Subhas Bose: A Disappearance, A Fake Letter And A Politcal Slugfest
NEW DELHI, INDIA - JANUARY 23: People view an exhibit after Prime Minister Narendra Modi releases the digital copies of 100 declassified files related to Netaji Subhash Chandra Bose on his 119th birth anniversary, at the National Archives of India (NAI), on January 23, 2016 in New Delhi India. On the 119th birth anniversary of Netaji Subhas Chandra Bose, Prime Minister Narendra Modi released the first set of 100 digitised files relating to Netaji Subhas Chandra Bose in the public domain, the freedom icon who created the Indian National Army to throw off the shackles of British colonial rule in India. Modi said in a tweet, his bravery and patriotism endears him to several Indians across generations.' Subhas Chandra Bose (23 January 1897 - 18 August 1945), was an Indian nationalist whose defiant patriotism made him a hero in India, but whose attempt during World War II to rid India of British rule with the help of Nazi Germany and Imperial Japan left a troubled legacy. (Photo by Sonu Mehta/Hindustan Times via Getty Images)
Hindustan Times via Getty Images
NEW DELHI, INDIA - JANUARY 23: People view an exhibit after Prime Minister Narendra Modi releases the digital copies of 100 declassified files related to Netaji Subhash Chandra Bose on his 119th birth anniversary, at the National Archives of India (NAI), on January 23, 2016 in New Delhi India.
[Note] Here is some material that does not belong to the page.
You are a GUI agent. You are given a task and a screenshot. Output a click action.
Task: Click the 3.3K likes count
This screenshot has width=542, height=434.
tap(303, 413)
On the 119th birth anniversary of Netaji Subhas Chandra Bose, Prime Minister Narendra Modi released the first set of 100 digitised files relating to Netaji Subhas Chandra Bose in the public domain, the freedom icon who created the Indian National Army to throw off the shackles of British colonial rule in India. Modi said in a tweet, his bravery and patriotism endears him to several Indians across generations.' Subhas Chandra Bose (23 January 1897 - 18 August 1945), was an Indian nationalist whose defiant patriotism made him a hero in India, but whose attempt during World War II to rid India of British rule with the help of Nazi Germany and Imperial Japan left a troubled legacy. (Photo by Sonu Mehta/Hindustan Times via Getty Images)

The 100 files released by Prime Minister Narendra Modi on Netaji's birthday do not contain the smoking gun. The mystery of Subhas Bose’s fate remains clouded, as ever, in rumour, conspiracy theory and conflicting accounts.

Instead of solving the essential mystery, we have a new mini-mystery. Did Jawaharlal Nehru write a letter to British PM Clement Atlee calling Bose “a war criminal”? That has been seized triumphantly by the enemies of the Congress as proof of Nehru’s perfidy.

The Congress is crying itself hoarse that this is a desperate attempt by the BJP to poach Subhas Bose for their own purposes. Congress claims the letter is fake. Jawaharlal is spelled as Jwaharlal.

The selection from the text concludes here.